And so with the unusually good timing the universe sometimes provides, I stumbled on a great article in Communications of ACM called What Should We Teach New Software Developers? Why? by Bjarne Stroustrup. It discusses the disconnect between what industry wants from computer science graduates, and what universities aim to teach.
Industry wants computer science graduates to build software (at least initially in their careers). That software is often part of a long-lived code base and used for embedded or distributed systems with high reliability requirements. However, many graduates have essentially no education or training in software development outside their hobbyist activities. In particular, most see programming as a minimal effort to complete homework and rarely take a broader view that includes systematic testing, maintenance, documentation, and the use of their code by others. Also, many students fail to connect what they learn in one class to what they learn in another. Thus, we often see students with high grades in algorithms, data structures, and software engineering who nevertheless hack solutions in an operating systems class with total disregard for data structures, algorithms, and the structure of the software. The result is a poorly performing unmaintainable mess.There are some amazing software developers that come out of Carleton's computer science program. Some have even gone on to start their own successful companies. But there are also a lot who don't find meaningful internship experiences, and who have rarely (or never) written large software projects in a team.
Things look even more bleak for many grad students, for whom getting something that works just well enough to prove a particular result is more important than writing good, reusable code. I know I've definitely learned how to do exactly what is needed when it comes to course projects, and though I always wish I could do more, I know it is just not possible. Once courses are done, though, there is a great opportunity to keep your skills in check. I try to choose projects that require me to write code, and lots of it. I am also considering dabbling in the world of entrepreneurship to give myself an opportunity to write real-world software that needs to work well.

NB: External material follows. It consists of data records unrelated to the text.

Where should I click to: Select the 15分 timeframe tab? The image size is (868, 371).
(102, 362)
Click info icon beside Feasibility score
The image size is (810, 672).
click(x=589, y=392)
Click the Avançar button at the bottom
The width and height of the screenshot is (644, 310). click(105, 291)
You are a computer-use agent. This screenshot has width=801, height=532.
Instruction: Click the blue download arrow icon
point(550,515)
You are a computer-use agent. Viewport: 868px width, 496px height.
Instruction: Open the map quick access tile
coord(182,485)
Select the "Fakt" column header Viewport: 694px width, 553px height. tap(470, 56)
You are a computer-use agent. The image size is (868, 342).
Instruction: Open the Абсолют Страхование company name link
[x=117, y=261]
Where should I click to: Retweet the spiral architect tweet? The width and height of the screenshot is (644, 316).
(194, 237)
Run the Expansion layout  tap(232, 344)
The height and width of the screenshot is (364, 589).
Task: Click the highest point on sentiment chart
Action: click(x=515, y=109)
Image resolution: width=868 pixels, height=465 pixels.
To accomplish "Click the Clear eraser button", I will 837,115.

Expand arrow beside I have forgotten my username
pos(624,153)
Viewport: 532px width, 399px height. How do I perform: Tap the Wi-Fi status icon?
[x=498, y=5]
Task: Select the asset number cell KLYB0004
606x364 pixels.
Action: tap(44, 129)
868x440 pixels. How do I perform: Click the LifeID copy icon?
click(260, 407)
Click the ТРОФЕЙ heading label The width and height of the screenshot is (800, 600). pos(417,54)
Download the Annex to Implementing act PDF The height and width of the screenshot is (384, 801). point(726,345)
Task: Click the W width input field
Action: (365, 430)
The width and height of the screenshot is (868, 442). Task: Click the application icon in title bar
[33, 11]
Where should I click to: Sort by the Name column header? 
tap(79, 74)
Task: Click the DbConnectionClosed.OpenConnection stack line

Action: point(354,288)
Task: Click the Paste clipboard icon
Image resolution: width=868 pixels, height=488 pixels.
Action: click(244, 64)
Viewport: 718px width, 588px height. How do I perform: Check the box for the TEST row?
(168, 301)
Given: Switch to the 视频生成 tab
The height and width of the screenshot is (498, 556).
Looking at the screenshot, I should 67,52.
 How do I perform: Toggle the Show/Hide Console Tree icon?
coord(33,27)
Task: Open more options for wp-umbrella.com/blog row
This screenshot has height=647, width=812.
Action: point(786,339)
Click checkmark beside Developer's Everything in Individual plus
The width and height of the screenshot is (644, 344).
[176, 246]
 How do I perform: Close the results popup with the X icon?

For those who aren't sure what they need to do for industry, or just can't find the right job or project to practice it, it would be nice to have a bit more balance in the degree programs themselves.
Industry would prefer to hire "developers" fully trained in the latest tools and techniques whereas academia's greatest ambition is to produce more and better professors. To make progress, these ideals must become better aligned. Graduates going to industry must have a good grasp of software development and industry must develop much better mechanisms for absorbing new ideas, tools, and techniques.I can't really speak for the industry side, but I am intrigued by the changes that faculty in Carleton's School of Computer Science are trying to make. Program streams like the upcoming option nicknamed the 'iPhone stream' are meant to provide the same core computer science as everyone else gets with a few extra classes geared towards a career in industry. Granted, these streams are focused on only a narrow portion of industry, but they are definitely a start.
This balance between academia and industry isn't going to be easy to achieve. I honestly don't know exactly how it should work. I like Stroustrup's suggestion of encouraging profs to code, but somehow that doesn't seem to be enough. It also always happens that when changes are proposed to our degree to help students be better prepared for industry, some students cry out that the program is being dumbed down, and that if you want to be so industry-ready you should go to college instead of university. Figuring out how to get the best of both worlds and make everyone happy won't be a fun job, but it's one worth talking about.